━━━━━ Input records

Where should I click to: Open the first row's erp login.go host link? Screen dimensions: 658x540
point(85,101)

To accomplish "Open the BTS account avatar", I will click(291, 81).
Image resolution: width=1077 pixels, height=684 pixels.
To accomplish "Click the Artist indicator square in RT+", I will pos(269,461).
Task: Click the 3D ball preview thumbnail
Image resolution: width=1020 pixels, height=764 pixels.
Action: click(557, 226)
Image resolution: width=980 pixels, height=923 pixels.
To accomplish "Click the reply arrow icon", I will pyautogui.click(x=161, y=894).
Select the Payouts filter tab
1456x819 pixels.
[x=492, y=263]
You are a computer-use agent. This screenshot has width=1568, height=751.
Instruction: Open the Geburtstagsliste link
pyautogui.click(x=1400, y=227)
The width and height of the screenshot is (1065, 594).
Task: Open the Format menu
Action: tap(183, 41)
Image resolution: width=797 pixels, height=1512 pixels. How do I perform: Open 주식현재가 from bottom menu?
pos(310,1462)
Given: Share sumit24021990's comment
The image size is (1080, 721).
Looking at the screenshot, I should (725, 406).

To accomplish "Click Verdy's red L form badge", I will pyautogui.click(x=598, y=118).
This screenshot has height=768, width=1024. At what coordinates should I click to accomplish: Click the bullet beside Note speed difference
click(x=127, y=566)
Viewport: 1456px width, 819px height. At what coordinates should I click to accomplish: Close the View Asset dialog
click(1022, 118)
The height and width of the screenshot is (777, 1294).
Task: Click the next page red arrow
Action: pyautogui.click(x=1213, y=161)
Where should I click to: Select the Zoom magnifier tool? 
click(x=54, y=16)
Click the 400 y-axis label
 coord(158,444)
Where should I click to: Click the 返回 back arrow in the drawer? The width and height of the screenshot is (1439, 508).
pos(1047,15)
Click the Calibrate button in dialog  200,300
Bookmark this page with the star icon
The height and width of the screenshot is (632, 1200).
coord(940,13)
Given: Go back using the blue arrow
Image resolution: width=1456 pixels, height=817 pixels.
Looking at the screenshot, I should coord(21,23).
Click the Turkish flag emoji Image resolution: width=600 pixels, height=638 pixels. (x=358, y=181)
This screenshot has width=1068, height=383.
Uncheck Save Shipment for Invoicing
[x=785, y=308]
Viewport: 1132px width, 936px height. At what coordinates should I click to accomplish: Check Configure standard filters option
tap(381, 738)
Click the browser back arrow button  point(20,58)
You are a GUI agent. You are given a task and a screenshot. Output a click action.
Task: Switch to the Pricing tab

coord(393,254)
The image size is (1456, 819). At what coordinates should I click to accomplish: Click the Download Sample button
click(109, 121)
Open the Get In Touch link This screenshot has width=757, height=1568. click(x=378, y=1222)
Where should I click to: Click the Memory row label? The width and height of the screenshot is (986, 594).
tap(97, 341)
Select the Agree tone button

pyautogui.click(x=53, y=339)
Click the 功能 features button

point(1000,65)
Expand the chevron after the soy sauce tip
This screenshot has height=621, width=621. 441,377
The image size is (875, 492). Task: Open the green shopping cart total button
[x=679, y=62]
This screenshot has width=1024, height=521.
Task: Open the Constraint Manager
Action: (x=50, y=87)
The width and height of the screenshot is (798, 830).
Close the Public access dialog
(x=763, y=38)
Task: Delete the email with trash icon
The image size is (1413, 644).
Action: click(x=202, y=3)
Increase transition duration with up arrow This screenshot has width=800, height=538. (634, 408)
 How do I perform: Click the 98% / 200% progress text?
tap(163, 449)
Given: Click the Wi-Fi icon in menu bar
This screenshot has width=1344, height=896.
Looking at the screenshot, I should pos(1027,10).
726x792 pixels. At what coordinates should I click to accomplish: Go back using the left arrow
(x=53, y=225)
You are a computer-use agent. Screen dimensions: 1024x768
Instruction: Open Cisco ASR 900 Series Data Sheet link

━━━━━━━━━━

■ **Task to carry out**:
Update the lines from the start of the listing down to the one containing "I will pos(269,461).": change "avatar" to "profile picture" and keep everything else the same.

■ **Solution to this problem**:
Where should I click to: Open the first row's erp login.go host link? Screen dimensions: 658x540
point(85,101)

To accomplish "Open the BTS account profile picture", I will click(291, 81).
Image resolution: width=1077 pixels, height=684 pixels.
To accomplish "Click the Artist indicator square in RT+", I will pos(269,461).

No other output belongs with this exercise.